Malpertuis is perhaps Ray’s chef d’oeuvre, a matryoshka doll of manuscripts and their voices, whose formal complexity led Raymond Queneau to hail it as a proto-postmodernist novel.” — Leonid Bilmes, Los Angeles Review of Books

“Ray’s pages are filled with grotesque imagery, supernatural malevolence, cruelty and terror… Hammering at an aged typewriter, working without pause for twenty-four hours until he had completed the tale, he Gothicized the traditional style of shilling shockers.” — Richard Davenport-Hines, The Times Literary Supplement


Jean Ray (1887-1964) was the most famous pseudonym of Raymundus Joannes de Kremer, a Belgian journalist, novelist, and short-story writer.
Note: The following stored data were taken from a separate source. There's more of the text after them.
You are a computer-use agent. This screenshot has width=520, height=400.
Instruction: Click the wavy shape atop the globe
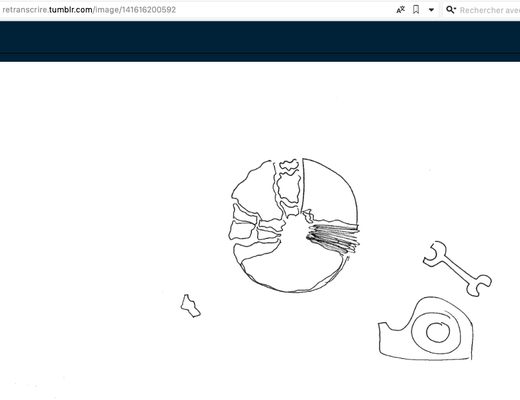pos(288,165)
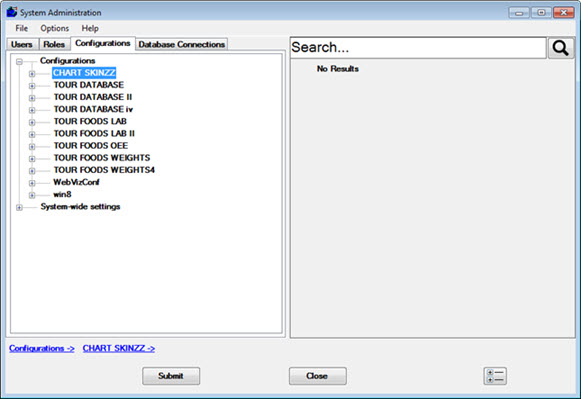The width and height of the screenshot is (581, 399).
Task: Expand the WebVizConf tree node
Action: [x=32, y=183]
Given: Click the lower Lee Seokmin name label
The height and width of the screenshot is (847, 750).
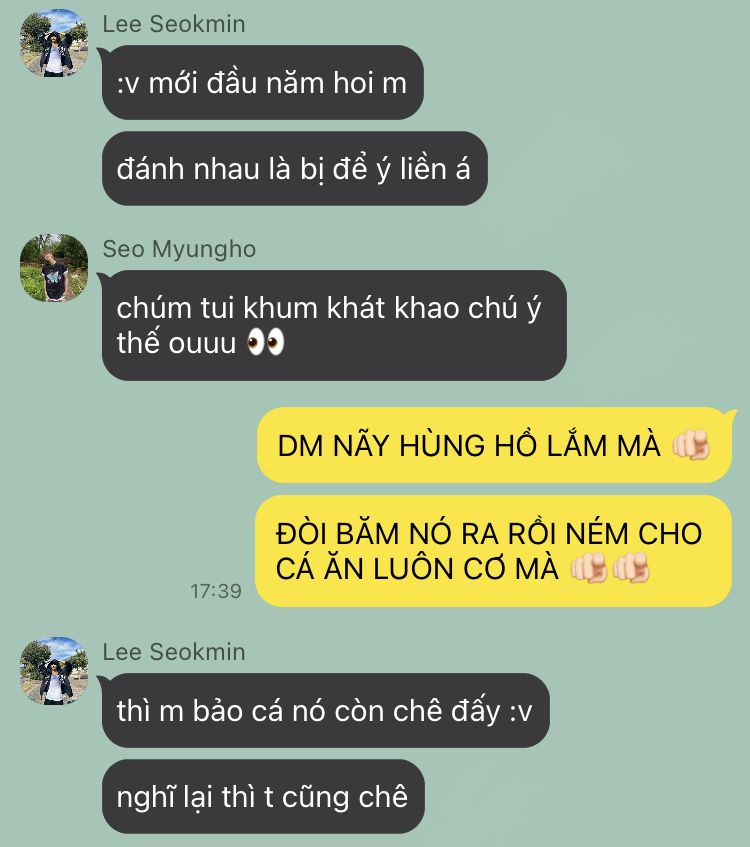Looking at the screenshot, I should click(x=174, y=652).
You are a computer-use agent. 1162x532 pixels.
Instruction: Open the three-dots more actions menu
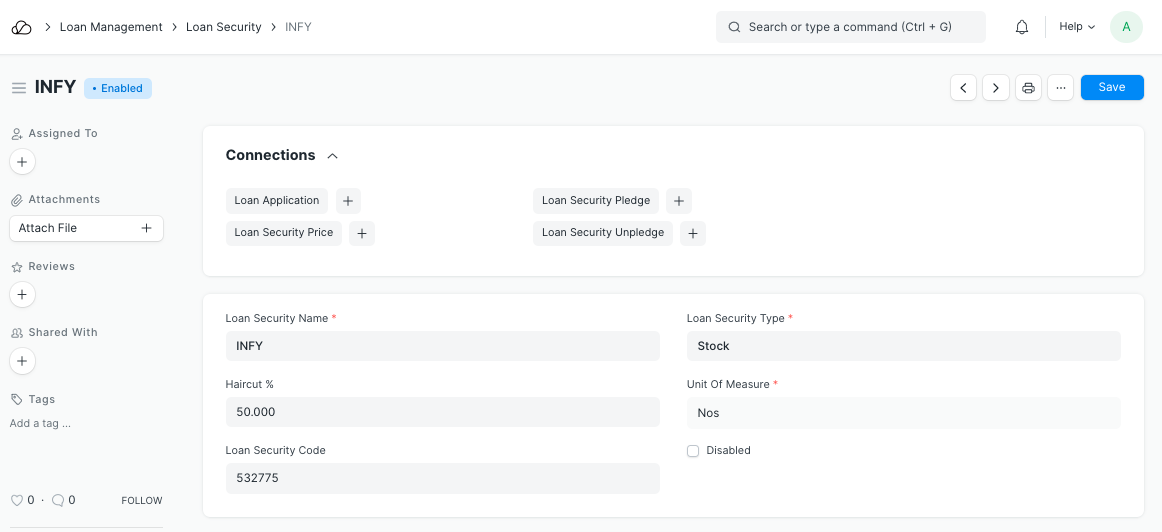tap(1060, 88)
Born in Ghent to middle-class parents, he was a fine student but failed to complete his university studies, after which he worked clerical jobs in city administration buildings. Eventually he found work as a journalist. In 1925, he published the short story collection, Whisky Tales, which established his reputation as a master of the weird. In 1926, he was arrested for embezzlement. Sentenced to six years in prison, he ended up only serving two. Afterwards, he fell on hard times and wrote doggedly to survive. During World War II, he resurfaced as Jean Ray and started a publishing company with fellow fantasy and crime writers Thomas Owen and Stanislas-André Steeman. During this time he wrote some of his most well-known works, including Malpertuis, The Grand Nocturnal, and The Circles of Terror. After the war he was again reduced to hackwork. In 1956, Malpertuis was rescued from obscurity by Raymond Queneau and Roland Stragliati, who republished it. A few weeks before his death, Ray wrote his own mock epitaph in a letter to his friend Albert van Hageland: Here lies Jean Ray / a man sinister / who was nothing / not even a minister. He authored some 6,500 texts in his lifetime.